#### Compito 1
Rispondi a queste domande basandoti sull'articolo su Giorgio Chinaglia:
(a) A quale età è scomparso Chinaglia?
(b) Con quale squadra ha giocato negli Stati Uniti insieme a Pelè e Beckenbauer?
(c) Chi firma l'intervista pubblicata dal Magazine di Tuttomercatoweb?
#### Compito 2
Per ciascuna affermazione indica se è coerente con l'articolo su Giorgio Chinaglia, rispondendo sì o no e citando le parole decisive:
(a) Chinaglia è morto a causa di un infarto.
(b) Chinaglia ha giocato nella Lazio per dieci anni.
(c) L'ultima video intervista di Chinaglia risaliva a più di un anno prima.
#### Compito 3
Riprendi l'articolo su Giorgio Chinaglia subito dopo l'ultima frase e proseguilo.

In Florida si spegne Giorgio Chinaglia: la Lazio piange per la scomparsa di un'altra parte della sua storia... Good Bye Long John



Dopo Francesco Mancini, altro lutto nel mondo del calcio e per la Lazio in particolare: Giorgio Chinaglia, all’età di 65 anni è scomparso a causa di un infarto. Già martedì c’era stata una prima avvisaglia con un piccolo arresto cardiaco, la crisi sembrava superata poi però le condizioni sono di nuovo precipitate e a seguito di un altro infarto, questa volta letale, Chinaglia se ne è andato. Long John si trovava a Naples, in Florida, la città dove aveva scelto di concludere la sua vita, in quegli Stati Uniti dove aveva vissuto una parentesi anche nella sua carriera di calciatore con i Cosmos insieme a Pelè e Beckenbauer, ma la sua vera vita calcistica è sempre stata tinta di biancoceleste in quei sette anni suggellati dalla conquista da protagonista del primo scudetto della Lazio. La redazione de Lalaziosiamonoi.it non può far altro che esprimere le sue più sincere condoglianze associandosi al dolore dei parenti e delle tantissime persone che gli hanno voluto bene. Per ricordarlo vi riproponiamo la sua ultima video intervista rilasciata poco più di un mese fa a tuttomercatoweb:



Ecco l'intervista a Chinaglia pubblicata dal Magazine di Tuttomercatoweb a firma di Stefano Giannone...

#### Righe
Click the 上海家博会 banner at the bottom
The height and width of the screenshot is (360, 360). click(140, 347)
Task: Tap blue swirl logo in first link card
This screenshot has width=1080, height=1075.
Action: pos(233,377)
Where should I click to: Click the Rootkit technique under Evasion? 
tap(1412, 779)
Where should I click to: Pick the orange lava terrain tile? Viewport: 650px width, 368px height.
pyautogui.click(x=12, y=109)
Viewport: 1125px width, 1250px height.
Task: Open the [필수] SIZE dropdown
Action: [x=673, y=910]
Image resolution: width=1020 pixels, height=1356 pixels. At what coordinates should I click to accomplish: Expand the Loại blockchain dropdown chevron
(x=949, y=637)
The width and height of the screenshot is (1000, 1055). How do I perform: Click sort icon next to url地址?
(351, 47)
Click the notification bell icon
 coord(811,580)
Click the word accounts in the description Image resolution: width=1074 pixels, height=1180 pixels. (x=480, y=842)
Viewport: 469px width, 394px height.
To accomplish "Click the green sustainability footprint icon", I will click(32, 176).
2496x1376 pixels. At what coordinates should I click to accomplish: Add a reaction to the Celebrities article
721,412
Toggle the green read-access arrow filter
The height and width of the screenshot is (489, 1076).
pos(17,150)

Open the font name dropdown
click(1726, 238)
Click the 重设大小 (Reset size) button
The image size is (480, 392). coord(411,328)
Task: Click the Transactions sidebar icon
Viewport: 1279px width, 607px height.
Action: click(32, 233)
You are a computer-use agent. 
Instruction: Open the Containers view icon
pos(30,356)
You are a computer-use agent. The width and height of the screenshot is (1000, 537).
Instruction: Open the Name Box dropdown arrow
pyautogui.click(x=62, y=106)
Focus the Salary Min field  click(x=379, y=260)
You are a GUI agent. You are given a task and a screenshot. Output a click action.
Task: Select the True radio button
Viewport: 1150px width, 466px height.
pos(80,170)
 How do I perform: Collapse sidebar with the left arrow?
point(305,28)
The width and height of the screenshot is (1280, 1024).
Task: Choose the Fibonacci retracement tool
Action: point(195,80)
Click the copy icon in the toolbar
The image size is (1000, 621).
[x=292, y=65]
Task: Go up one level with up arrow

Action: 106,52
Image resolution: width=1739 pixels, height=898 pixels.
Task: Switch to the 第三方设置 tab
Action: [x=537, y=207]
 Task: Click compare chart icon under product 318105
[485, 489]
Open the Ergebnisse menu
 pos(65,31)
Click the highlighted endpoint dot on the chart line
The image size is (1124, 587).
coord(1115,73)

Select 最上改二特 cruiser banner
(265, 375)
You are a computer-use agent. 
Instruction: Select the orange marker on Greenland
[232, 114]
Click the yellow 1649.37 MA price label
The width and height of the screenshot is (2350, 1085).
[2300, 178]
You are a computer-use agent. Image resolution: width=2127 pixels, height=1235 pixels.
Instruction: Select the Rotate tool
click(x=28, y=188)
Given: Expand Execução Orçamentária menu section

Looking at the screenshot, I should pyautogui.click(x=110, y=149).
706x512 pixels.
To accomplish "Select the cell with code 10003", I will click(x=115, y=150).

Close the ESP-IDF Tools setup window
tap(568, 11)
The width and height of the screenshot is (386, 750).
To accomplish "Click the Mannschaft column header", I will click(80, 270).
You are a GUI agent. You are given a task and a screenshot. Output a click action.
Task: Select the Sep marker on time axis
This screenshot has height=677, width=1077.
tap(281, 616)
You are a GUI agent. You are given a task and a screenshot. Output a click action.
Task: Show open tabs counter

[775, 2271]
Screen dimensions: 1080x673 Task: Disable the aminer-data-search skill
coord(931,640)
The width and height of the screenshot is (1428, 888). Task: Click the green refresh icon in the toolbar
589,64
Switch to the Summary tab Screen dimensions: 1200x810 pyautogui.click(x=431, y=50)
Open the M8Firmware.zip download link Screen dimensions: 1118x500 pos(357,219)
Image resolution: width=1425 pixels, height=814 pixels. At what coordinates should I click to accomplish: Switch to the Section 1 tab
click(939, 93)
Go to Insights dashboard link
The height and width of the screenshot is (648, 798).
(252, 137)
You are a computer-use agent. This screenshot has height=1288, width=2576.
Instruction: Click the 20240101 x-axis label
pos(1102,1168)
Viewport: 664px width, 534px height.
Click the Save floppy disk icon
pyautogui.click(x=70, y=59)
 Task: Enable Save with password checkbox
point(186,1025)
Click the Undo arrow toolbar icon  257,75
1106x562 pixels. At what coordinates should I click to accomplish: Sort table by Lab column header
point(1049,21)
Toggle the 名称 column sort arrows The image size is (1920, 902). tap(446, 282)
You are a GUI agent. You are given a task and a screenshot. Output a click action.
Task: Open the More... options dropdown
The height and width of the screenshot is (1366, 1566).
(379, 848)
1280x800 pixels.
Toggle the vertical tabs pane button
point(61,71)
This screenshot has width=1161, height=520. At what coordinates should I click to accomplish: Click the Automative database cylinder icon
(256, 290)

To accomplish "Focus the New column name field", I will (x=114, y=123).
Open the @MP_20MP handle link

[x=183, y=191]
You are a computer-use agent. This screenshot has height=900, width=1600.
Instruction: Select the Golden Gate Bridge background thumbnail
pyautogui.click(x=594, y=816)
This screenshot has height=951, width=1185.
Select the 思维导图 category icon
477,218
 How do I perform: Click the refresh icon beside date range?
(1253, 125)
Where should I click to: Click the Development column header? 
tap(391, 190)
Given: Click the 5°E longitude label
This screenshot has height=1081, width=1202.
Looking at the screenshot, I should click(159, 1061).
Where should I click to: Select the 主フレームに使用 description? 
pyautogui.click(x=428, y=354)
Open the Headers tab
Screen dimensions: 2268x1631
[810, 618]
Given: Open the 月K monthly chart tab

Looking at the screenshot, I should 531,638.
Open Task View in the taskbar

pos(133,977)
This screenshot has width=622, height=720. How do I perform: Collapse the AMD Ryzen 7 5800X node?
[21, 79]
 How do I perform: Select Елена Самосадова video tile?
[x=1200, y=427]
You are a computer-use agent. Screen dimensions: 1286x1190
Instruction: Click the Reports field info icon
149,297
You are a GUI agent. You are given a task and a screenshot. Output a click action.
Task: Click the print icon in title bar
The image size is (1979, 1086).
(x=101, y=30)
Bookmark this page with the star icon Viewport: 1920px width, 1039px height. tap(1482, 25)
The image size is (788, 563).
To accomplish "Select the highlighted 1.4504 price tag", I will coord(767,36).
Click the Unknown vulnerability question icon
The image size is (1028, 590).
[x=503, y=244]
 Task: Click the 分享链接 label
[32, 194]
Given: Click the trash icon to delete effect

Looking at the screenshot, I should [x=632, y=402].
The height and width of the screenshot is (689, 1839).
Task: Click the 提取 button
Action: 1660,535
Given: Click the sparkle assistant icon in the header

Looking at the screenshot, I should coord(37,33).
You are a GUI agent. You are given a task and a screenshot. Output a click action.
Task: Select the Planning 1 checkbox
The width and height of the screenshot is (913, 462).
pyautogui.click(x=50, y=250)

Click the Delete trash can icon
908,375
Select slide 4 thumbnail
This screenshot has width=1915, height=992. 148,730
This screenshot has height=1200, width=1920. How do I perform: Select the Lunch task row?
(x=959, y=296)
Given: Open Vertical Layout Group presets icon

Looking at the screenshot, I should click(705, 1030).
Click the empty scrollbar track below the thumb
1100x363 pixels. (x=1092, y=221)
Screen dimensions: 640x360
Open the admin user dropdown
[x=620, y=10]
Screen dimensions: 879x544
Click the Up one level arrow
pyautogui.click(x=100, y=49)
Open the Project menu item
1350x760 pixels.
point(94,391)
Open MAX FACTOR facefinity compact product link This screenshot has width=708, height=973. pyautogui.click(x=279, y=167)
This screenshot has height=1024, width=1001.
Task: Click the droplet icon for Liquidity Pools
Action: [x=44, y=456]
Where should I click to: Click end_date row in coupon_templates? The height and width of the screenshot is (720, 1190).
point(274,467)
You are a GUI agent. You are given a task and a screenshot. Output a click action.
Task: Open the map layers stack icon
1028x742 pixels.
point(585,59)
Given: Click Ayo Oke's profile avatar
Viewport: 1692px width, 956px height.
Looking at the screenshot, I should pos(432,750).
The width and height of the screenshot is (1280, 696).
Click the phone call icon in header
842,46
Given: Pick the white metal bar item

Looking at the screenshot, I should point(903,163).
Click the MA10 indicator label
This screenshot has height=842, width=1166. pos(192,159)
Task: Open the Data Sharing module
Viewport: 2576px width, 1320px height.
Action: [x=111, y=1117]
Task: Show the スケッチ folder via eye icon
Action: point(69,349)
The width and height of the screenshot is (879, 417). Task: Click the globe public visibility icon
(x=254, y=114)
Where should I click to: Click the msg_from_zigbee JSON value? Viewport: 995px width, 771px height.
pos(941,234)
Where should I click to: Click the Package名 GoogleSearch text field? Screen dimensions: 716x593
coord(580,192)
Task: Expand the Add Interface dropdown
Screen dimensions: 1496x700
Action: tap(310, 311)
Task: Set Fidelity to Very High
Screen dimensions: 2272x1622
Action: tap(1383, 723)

#### Risposta corretta 1
(a) A 65 anni.
(b) Con i Cosmos.
(c) Stefano Giannone.

#### Risposta corretta 2
(a) Sì: "è scomparso a causa di un infarto".
(b) No: "in quei sette anni".
(c) No: "poco più di un mese fa".

#### Risposta corretta 3
Clima mite che sa di primavera, una primavera che da queste parti non tramonta mai. Naples, Florida a sei mila miglia di distanza dall’Italia. Un Oceano di mezzo e un mondo completamente diverso in cui decidere di vivere. Giorgio Chinaglia lo ha scelto, trasformandolo in un piacevole ‘esilio volontario’, dopo l’ultimo scandalo che lo ha visto coinvolto nel nostro paese. Si tratta della tentata scalata alla SS Lazio del 2006, quella che costò a lui un mandato di cattura europeo per riciclaggio (Chinaglia per questo è attualmente latitante) e a tanta gente allora implicata nella vicenda persino la galera. Una brutta storia insomma, una pagina oscura di un campione d’altri tempi, che aggiunge un capitolo controverso ad una già stravagante esistenza. “Entrate, prego, ho appena finito la mia trasmissione radio. The Football Show…”, ci accoglie così Long John allo doppio squillo del campanello di casa sua. A spalancarci la porta del suo appartamento, alle 10 del mattino è un uomo grande, alto, dal passo lento e i lineamenti duri, scavati dal tempo. Ma la testa incassata nelle spalle e lo sprint dei tempi andati che non c’è più, non cancellano affatto quell’alone di fascino che lo circonda. “Andato bene il viaggio?! Avete sentito che clima c’è qui ? In Florida fa caldo tutto l’anno, anche per questo si vive meglio…”. È lui Giorgione, il campionissimo degli anni ’70, l’idolo più amato e al contempo più odiato dai tifosi della Lazio. Calcio e cazzotti, gol e successi, un carattere forte in mezzo al campo, ma anche un’abilità innata ad infilarsi nei guai. Uno scudetto vinto a Roma nel ’74, l’avventura con i Cosmos di Pelè e Beckenbauer, la presidenza della ‘sua Lazio’ negli anni ’80, naufragata sull’orlo di un fallimento, per chiudere poi con il capitolo degli scandali: quello con il Foggia qualche anno fa e quello con la Lazio nell’era Lotito.
Giorgio ma chi è il vero Chinaglia?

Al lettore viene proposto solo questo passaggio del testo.